The Donegal Task Force, set up in response to more than 1,000 job losses in the textile sector in the past 15 months, has called for a target of 10,000 new jobs to be created by 2006. Its chairman, Mr Michael McLoone, conceded at the publication of the report last July that this was seen as unrealistic by the development agencies.
However, Ms Harney said yesterday she believed it was achievable. "I think Donegal has an advantage in that the task force now has a clear economic strategy for the county," she said.
The report also called for an allocation of £730 million from Government over the next seven years. "I believe in the main that we will see much of the task force recommendations in the operational programmes framed under the National Development Plan," she said. She believed the funds requested would be available.
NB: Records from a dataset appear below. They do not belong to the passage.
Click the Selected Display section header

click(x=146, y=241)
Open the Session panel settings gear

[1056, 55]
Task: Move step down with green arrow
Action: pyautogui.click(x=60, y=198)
Donegal, she said, had advantages over other counties because it could draw on a pool of labour from over the Border and was also close to Derry and the port of Larne.
Two of the six companies announcing expansions yesterday are Dublin technology companies which are to set up satellite operations in Donegal. The Bromley Group is to employ 35 people at a call centre in Letterkenny, and Eland Technologies Ltd has opened a Letterkenny office providing 10 jobs.
The other companies concerned are Forward Emphasis, of Belfast, creating 19 full-time and 36 part-time jobs in a call centre in Malin; Donegal town-based Viasec Ltd expanding its workforce from 18 to 70; Hamel Clothing Ltd in Letterkenny taking on 10 more staff; and a clothing company, Clubman Omega, hiring 40 more workers.